- [The task] Convert every line of the records below into a Markdown table with two columns, Row and Text. Number the rows and leave out blank lines.

[start Dataset excerpts]

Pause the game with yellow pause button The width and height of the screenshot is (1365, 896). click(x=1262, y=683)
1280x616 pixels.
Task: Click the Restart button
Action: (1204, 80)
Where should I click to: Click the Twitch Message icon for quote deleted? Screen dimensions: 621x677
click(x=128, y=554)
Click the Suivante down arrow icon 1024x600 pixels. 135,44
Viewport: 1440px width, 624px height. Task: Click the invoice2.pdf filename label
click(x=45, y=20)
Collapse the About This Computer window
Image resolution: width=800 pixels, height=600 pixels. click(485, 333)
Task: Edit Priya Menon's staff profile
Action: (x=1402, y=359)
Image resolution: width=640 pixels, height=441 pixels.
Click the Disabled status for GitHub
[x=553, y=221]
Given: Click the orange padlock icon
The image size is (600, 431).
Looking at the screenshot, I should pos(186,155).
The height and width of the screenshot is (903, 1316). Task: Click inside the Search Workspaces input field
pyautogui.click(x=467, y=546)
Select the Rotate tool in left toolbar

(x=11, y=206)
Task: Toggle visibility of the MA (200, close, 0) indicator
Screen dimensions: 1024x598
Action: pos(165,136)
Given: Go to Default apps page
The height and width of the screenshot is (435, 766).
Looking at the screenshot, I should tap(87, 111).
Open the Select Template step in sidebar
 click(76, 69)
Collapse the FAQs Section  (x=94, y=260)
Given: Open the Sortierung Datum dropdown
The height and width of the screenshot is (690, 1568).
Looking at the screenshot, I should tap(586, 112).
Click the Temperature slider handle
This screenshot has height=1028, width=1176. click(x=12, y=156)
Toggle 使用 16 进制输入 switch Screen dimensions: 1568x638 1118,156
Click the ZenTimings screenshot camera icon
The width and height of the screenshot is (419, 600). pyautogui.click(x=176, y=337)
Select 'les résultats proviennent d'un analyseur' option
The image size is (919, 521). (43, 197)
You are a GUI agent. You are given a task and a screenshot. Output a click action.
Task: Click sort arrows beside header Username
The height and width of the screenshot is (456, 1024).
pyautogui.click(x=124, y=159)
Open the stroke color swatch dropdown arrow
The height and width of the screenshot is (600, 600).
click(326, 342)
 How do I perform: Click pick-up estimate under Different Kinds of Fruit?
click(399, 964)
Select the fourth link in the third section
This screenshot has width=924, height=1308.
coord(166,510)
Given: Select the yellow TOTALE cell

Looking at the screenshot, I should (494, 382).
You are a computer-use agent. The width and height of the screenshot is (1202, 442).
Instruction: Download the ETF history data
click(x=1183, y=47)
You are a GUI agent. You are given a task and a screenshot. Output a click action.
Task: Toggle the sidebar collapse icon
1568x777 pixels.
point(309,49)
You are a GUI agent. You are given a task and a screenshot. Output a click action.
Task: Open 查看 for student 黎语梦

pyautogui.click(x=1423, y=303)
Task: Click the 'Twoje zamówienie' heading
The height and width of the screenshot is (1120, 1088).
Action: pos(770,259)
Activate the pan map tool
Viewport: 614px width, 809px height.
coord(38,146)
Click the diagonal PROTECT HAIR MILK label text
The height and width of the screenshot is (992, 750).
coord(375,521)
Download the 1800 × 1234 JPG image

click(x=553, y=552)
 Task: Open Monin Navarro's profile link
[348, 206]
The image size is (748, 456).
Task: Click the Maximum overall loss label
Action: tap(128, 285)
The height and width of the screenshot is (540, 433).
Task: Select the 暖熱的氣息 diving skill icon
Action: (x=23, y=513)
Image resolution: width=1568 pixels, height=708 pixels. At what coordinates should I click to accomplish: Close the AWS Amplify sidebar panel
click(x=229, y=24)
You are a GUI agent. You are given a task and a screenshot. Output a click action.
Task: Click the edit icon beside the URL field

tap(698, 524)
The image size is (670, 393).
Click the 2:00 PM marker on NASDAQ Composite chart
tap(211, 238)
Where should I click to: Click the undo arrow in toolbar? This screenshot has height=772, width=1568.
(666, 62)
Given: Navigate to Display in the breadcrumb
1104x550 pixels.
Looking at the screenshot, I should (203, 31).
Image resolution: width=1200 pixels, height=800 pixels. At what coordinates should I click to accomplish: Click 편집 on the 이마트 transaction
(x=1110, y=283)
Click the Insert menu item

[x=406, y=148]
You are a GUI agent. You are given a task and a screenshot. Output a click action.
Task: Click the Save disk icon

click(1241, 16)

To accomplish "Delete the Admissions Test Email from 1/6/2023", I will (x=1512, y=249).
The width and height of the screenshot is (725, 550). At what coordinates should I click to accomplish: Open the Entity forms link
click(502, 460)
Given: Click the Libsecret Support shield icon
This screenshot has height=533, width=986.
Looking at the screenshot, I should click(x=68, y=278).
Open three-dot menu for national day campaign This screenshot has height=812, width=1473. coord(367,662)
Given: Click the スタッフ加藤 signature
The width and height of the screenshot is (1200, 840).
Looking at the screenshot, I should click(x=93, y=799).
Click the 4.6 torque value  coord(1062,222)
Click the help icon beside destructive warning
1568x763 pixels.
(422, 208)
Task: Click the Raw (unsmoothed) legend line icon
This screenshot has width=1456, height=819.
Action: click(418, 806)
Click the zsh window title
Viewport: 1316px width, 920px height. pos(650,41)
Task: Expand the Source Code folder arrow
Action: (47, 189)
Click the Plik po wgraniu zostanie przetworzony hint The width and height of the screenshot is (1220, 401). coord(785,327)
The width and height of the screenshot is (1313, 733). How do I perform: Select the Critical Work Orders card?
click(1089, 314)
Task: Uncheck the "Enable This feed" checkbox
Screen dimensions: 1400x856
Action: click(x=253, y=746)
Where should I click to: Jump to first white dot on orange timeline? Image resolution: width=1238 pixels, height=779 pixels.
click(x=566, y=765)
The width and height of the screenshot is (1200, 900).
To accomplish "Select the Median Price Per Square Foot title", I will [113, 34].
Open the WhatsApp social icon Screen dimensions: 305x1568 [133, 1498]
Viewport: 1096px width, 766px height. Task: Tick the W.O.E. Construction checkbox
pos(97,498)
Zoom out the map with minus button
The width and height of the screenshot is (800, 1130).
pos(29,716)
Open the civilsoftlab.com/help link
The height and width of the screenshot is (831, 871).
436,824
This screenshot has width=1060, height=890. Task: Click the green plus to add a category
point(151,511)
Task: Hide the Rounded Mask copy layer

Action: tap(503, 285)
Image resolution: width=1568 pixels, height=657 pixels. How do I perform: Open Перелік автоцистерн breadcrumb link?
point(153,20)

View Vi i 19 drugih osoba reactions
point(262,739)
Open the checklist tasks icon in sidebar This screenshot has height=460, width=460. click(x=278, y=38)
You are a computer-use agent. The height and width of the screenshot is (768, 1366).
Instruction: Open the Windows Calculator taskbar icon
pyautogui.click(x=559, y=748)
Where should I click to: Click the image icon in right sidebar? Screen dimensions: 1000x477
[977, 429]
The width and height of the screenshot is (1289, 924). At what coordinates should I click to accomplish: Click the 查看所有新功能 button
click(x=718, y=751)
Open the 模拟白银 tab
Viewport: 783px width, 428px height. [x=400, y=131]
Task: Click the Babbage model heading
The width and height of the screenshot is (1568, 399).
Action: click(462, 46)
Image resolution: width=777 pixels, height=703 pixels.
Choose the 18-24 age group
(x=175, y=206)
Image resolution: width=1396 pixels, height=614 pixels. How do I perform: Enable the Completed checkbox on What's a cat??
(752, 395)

[end Dataset excerpts]

- [Final result]
| Row | Text |
|---|---|
| 1 | Pause the game with yellow pause button The width and height of the screenshot is (1365, 896). click(x=1262, y=683) |
| 2 | 1280x616 pixels. |
| 3 | Task: Click the Restart button |
| 4 | Action: (1204, 80) |
| 5 | Where should I click to: Click the Twitch Message icon for quote deleted? Screen dimensions: 621x677 |
| 6 | click(x=128, y=554) |
| 7 | Click the Suivante down arrow icon 1024x600 pixels. 135,44 |
| 8 | Viewport: 1440px width, 624px height. Task: Click the invoice2.pdf filename label |
| 9 | click(x=45, y=20) |
| 10 | Collapse the About This Computer window |
| 11 | Image resolution: width=800 pixels, height=600 pixels. click(485, 333) |
| 12 | Task: Edit Priya Menon's staff profile |
| 13 | Action: (x=1402, y=359) |
| 14 | Image resolution: width=640 pixels, height=441 pixels. |
| 15 | Click the Disabled status for GitHub |
| 16 | [x=553, y=221] |
| 17 | Given: Click the orange padlock icon |
| 18 | The image size is (600, 431). |
| 19 | Looking at the screenshot, I should pos(186,155). |
| 20 | The height and width of the screenshot is (903, 1316). Task: Click inside the Search Workspaces input field |
| 21 | pyautogui.click(x=467, y=546) |
| 22 | Select the Rotate tool in left toolbar |
| 23 | (x=11, y=206) |
| 24 | Task: Toggle visibility of the MA (200, close, 0) indicator |
| 25 | Screen dimensions: 1024x598 |
| 26 | Action: pos(165,136) |
| 27 | Given: Go to Default apps page |
| 28 | The height and width of the screenshot is (435, 766). |
| 29 | Looking at the screenshot, I should tap(87, 111). |
| 30 | Open the Select Template step in sidebar |
| 31 |  click(76, 69) |
| 32 | Collapse the FAQs Section  (x=94, y=260) |
| 33 | Given: Open the Sortierung Datum dropdown |
| 34 | The height and width of the screenshot is (690, 1568). |
| 35 | Looking at the screenshot, I should tap(586, 112). |
| 36 | Click the Temperature slider handle |
| 37 | This screenshot has height=1028, width=1176. click(x=12, y=156) |
| 38 | Toggle 使用 16 进制输入 switch Screen dimensions: 1568x638 1118,156 |
| 39 | Click the ZenTimings screenshot camera icon |
| 40 | The width and height of the screenshot is (419, 600). pyautogui.click(x=176, y=337) |
| 41 | Select 'les résultats proviennent d'un analyseur' option |
| 42 | The image size is (919, 521). (43, 197) |
| 43 | You are a GUI agent. You are given a task and a screenshot. Output a click action. |
| 44 | Task: Click sort arrows beside header Username |
| 45 | The height and width of the screenshot is (456, 1024). |
| 46 | pyautogui.click(x=124, y=159) |
| 47 | Open the stroke color swatch dropdown arrow |
| 48 | The height and width of the screenshot is (600, 600). |
| 49 | click(326, 342) |
| 50 |  How do I perform: Click pick-up estimate under Different Kinds of Fruit? |
| 51 | click(399, 964) |
| 52 | Select the fourth link in the third section |
| 53 | This screenshot has width=924, height=1308. |
| 54 | coord(166,510) |
| 55 | Given: Select the yellow TOTALE cell |
| 56 | Looking at the screenshot, I should (494, 382). |
| 57 | You are a computer-use agent. The width and height of the screenshot is (1202, 442). |
| 58 | Instruction: Download the ETF history data |
| 59 | click(x=1183, y=47) |
| 60 | You are a GUI agent. You are given a task and a screenshot. Output a click action. |
| 61 | Task: Toggle the sidebar collapse icon |
| 62 | 1568x777 pixels. |
| 63 | point(309,49) |
| 64 | You are a GUI agent. You are given a task and a screenshot. Output a click action. |
| 65 | Task: Open 查看 for student 黎语梦 |
| 66 | pyautogui.click(x=1423, y=303) |
| 67 | Task: Click the 'Twoje zamówienie' heading |
| 68 | The height and width of the screenshot is (1120, 1088). |
| 69 | Action: pos(770,259) |
| 70 | Activate the pan map tool |
| 71 | Viewport: 614px width, 809px height. |
| 72 | coord(38,146) |
| 73 | Click the diagonal PROTECT HAIR MILK label text |
| 74 | The height and width of the screenshot is (992, 750). |
| 75 | coord(375,521) |
| 76 | Download the 1800 × 1234 JPG image |
| 77 | click(x=553, y=552) |
| 78 |  Task: Open Monin Navarro's profile link |
| 79 | [348, 206] |
| 80 | The image size is (748, 456). |
| 81 | Task: Click the Maximum overall loss label |
| 82 | Action: tap(128, 285) |
| 83 | The height and width of the screenshot is (540, 433). |
| 84 | Task: Select the 暖熱的氣息 diving skill icon |
| 85 | Action: (x=23, y=513) |
| 86 | Image resolution: width=1568 pixels, height=708 pixels. At what coordinates should I click to accomplish: Close the AWS Amplify sidebar panel |
| 87 | click(x=229, y=24) |
| 88 | You are a GUI agent. You are given a task and a screenshot. Output a click action. |
| 89 | Task: Click the edit icon beside the URL field |
| 90 | tap(698, 524) |
| 91 | The image size is (670, 393). |
| 92 | Click the 2:00 PM marker on NASDAQ Composite chart |
| 93 | tap(211, 238) |
| 94 | Where should I click to: Click the undo arrow in toolbar? This screenshot has height=772, width=1568. |
| 95 | (666, 62) |
| 96 | Given: Navigate to Display in the breadcrumb |
| 97 | 1104x550 pixels. |
| 98 | Looking at the screenshot, I should (203, 31). |
| 99 | Image resolution: width=1200 pixels, height=800 pixels. At what coordinates should I click to accomplish: Click 편집 on the 이마트 transaction |
| 100 | (x=1110, y=283) |
| 101 | Click the Insert menu item |
| 102 | [x=406, y=148] |
| 103 | You are a GUI agent. You are given a task and a screenshot. Output a click action. |
| 104 | Task: Click the Save disk icon |
| 105 | click(1241, 16) |
| 106 | To accomplish "Delete the Admissions Test Email from 1/6/2023", I will (x=1512, y=249). |
| 107 | The width and height of the screenshot is (725, 550). At what coordinates should I click to accomplish: Open the Entity forms link |
| 108 | click(502, 460) |
| 109 | Given: Click the Libsecret Support shield icon |
| 110 | This screenshot has height=533, width=986. |
| 111 | Looking at the screenshot, I should click(x=68, y=278). |
| 112 | Open three-dot menu for national day campaign This screenshot has height=812, width=1473. coord(367,662) |
| 113 | Given: Click the スタッフ加藤 signature |
| 114 | The width and height of the screenshot is (1200, 840). |
| 115 | Looking at the screenshot, I should click(x=93, y=799). |
| 116 | Click the 4.6 torque value  coord(1062,222) |
| 117 | Click the help icon beside destructive warning |
| 118 | 1568x763 pixels. |
| 119 | (422, 208) |
| 120 | Task: Click the Raw (unsmoothed) legend line icon |
| 121 | This screenshot has width=1456, height=819. |
| 122 | Action: click(418, 806) |
| 123 | Click the zsh window title |
| 124 | Viewport: 1316px width, 920px height. pos(650,41) |
| 125 | Task: Expand the Source Code folder arrow |
| 126 | Action: (47, 189) |
| 127 | Click the Plik po wgraniu zostanie przetworzony hint The width and height of the screenshot is (1220, 401). coord(785,327) |
| 128 | The width and height of the screenshot is (1313, 733). How do I perform: Select the Critical Work Orders card? |
| 129 | click(1089, 314) |
| 130 | Task: Uncheck the "Enable This feed" checkbox |
| 131 | Screen dimensions: 1400x856 |
| 132 | Action: click(x=253, y=746) |
| 133 | Where should I click to: Jump to first white dot on orange timeline? Image resolution: width=1238 pixels, height=779 pixels. |
| 134 | click(x=566, y=765) |
| 135 | The width and height of the screenshot is (1200, 900). |
| 136 | To accomplish "Select the Median Price Per Square Foot title", I will [113, 34]. |
| 137 | Open the WhatsApp social icon Screen dimensions: 305x1568 [133, 1498] |
| 138 | Viewport: 1096px width, 766px height. Task: Tick the W.O.E. Construction checkbox |
| 139 | pos(97,498) |
| 140 | Zoom out the map with minus button |
| 141 | The width and height of the screenshot is (800, 1130). |
| 142 | pos(29,716) |
| 143 | Open the civilsoftlab.com/help link |
| 144 | The height and width of the screenshot is (831, 871). |
| 145 | 436,824 |
| 146 | This screenshot has width=1060, height=890. Task: Click the green plus to add a category |
| 147 | point(151,511) |
| 148 | Task: Hide the Rounded Mask copy layer |
| 149 | Action: tap(503, 285) |
| 150 | Image resolution: width=1568 pixels, height=657 pixels. How do I perform: Open Перелік автоцистерн breadcrumb link? |
| 151 | point(153,20) |
| 152 | View Vi i 19 drugih osoba reactions |
| 153 | point(262,739) |
| 154 | Open the checklist tasks icon in sidebar This screenshot has height=460, width=460. click(x=278, y=38) |
| 155 | You are a computer-use agent. The height and width of the screenshot is (768, 1366). |
| 156 | Instruction: Open the Windows Calculator taskbar icon |
| 157 | pyautogui.click(x=559, y=748) |
| 158 | Where should I click to: Click the image icon in right sidebar? Screen dimensions: 1000x477 |
| 159 | [977, 429] |
| 160 | The width and height of the screenshot is (1289, 924). At what coordinates should I click to accomplish: Click the 查看所有新功能 button |
| 161 | click(x=718, y=751) |
| 162 | Open the 模拟白银 tab |
| 163 | Viewport: 783px width, 428px height. [x=400, y=131] |
| 164 | Task: Click the Babbage model heading |
| 165 | The width and height of the screenshot is (1568, 399). |
| 166 | Action: click(462, 46) |
| 167 | Image resolution: width=777 pixels, height=703 pixels. |
| 168 | Choose the 18-24 age group |
| 169 | (x=175, y=206) |
| 170 | Image resolution: width=1396 pixels, height=614 pixels. How do I perform: Enable the Completed checkbox on What's a cat?? |
| 171 | (752, 395) |